LukasKalbertodt · LukasKalbertodt · commit f4e3da2b4afe · 2025-07-25T14:19:15.000+02:00
This was slightly incorrect before. Relevant commits changing this: - fa56fdb - 27e1ec9 The normalization is not applied repeatedly, so CR LF pairs can still exist. Further, given that the normalization happens before lexing, the part "other than as part of such a string continuation escape" is not useful. Either it was CR LF in the raw input, but has already been transformed already (so the lexical grammar does not see CR).

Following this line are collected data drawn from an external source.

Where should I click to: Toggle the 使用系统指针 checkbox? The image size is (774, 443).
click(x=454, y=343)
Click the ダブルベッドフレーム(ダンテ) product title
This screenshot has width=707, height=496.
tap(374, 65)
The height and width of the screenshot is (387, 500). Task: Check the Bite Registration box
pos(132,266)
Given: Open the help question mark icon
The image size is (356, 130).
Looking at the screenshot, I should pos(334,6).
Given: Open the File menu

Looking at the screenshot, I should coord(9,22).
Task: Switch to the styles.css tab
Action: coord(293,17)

Or there is a surviving CR LF pair after the normalization, which is disallowed tho. Here are two test programs showing this behavior: printf 'fn main() { "a\r\r\n\nb"; }' > code.rs | rustc - Results in: error: bare CR not allowed in string, use `\r` instead --> <anon>:1:15 | 1 | fn main() { "a␍ | ^ | help: escape the character | 1 | fn main() { "a\r | ++ And printf 'fn main() { "a\\\r\r\n\nb"; }' > code.rs | rustc - Results in error: unknown character escape: `\r` --> <anon>:1:16 | 1 | fn main() { "a\␍ | ^ unknown character escape | = help: this is an isolated carriage return; consider checking your editor and version control settings
diff --git a/src/input-format.md b/src/input-format.md
@@ -24,6 +24,7 @@ r[input.crlf]
 ## CRLF normalization
 
 Each pair of characters `U+000D` (CR) immediately followed by `U+000A` (LF) is replaced by a single `U+000A` (LF).

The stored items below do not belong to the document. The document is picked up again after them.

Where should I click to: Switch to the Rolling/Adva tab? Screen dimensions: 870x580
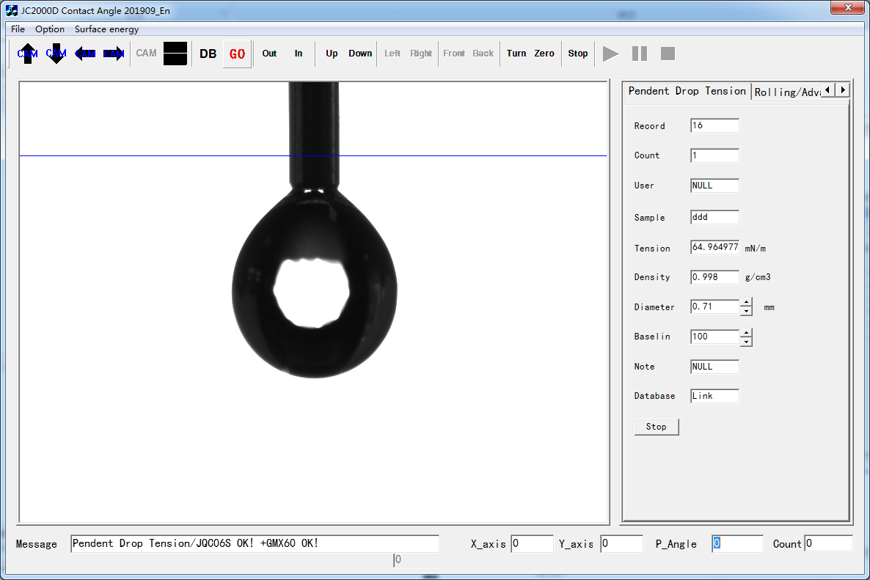(786, 92)
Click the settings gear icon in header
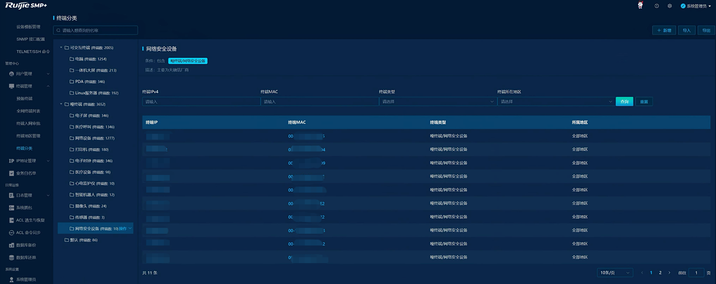 [x=670, y=6]
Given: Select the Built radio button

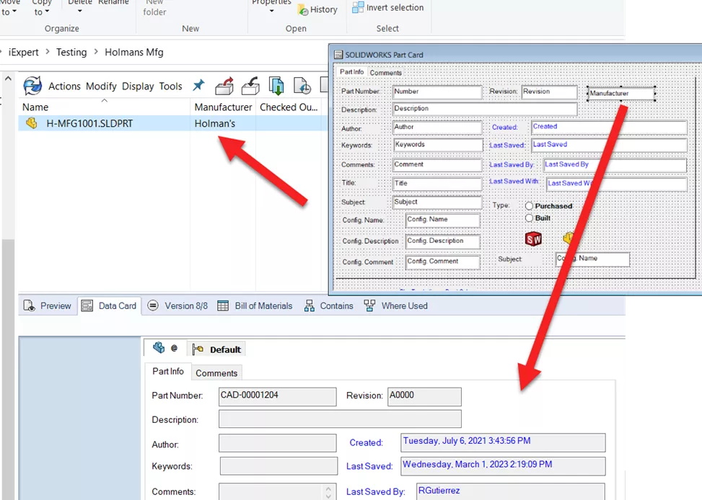Looking at the screenshot, I should tap(529, 218).
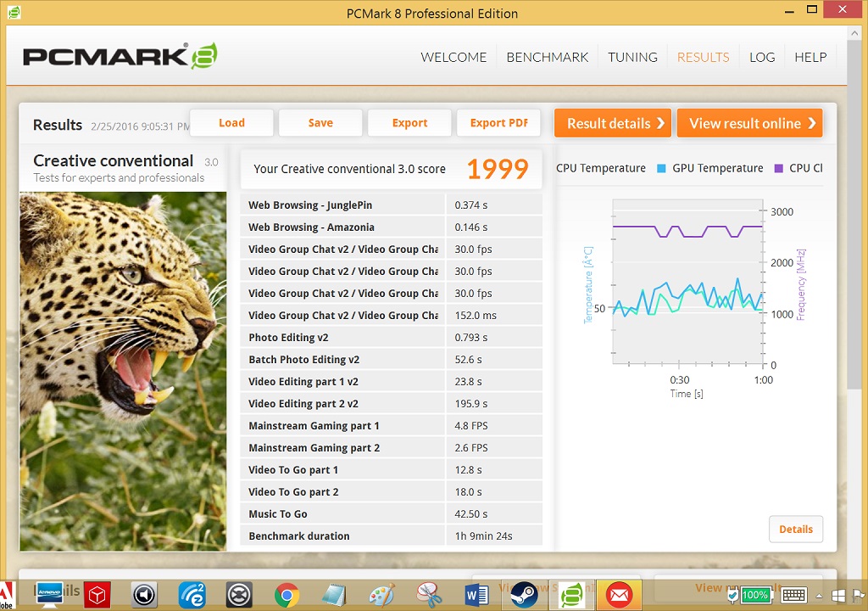Image resolution: width=868 pixels, height=611 pixels.
Task: Open Microsoft Word taskbar icon
Action: point(478,595)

+This happens once, not repeatedly, so after the normalization, there can still exist `U+000D` (CR) immediately followed by `U+000A` (LF) in the input (e.g. if the raw input contained "CR CR LF LF").
 
 Other occurrences of the character `U+000D` (CR) are left in place (they are treated as [whitespace]).
 
diff --git a/src/tokens.md b/src/tokens.md
@@ -60,8 +60,6 @@ Literals are tokens used in [literal expressions].
 
 [^nsets]: The number of `#`s on each side of the same literal must be equivalent.
 
-> [!NOTE]
-> Character and string literal tokens never include the sequence of `U+000D` (CR) immediately followed by `U+000A` (LF): this pair would have been previously transformed into a single `U+000A` (LF).
 
 #### ASCII escapes
 
@@ -198,9 +196,9 @@ which must be _escaped_ by a preceding `U+005C` character (`\`).
 
 r[lex.token.literal.str.linefeed]
 Line-breaks, represented by the  character `U+000A` (LF), are allowed in string literals.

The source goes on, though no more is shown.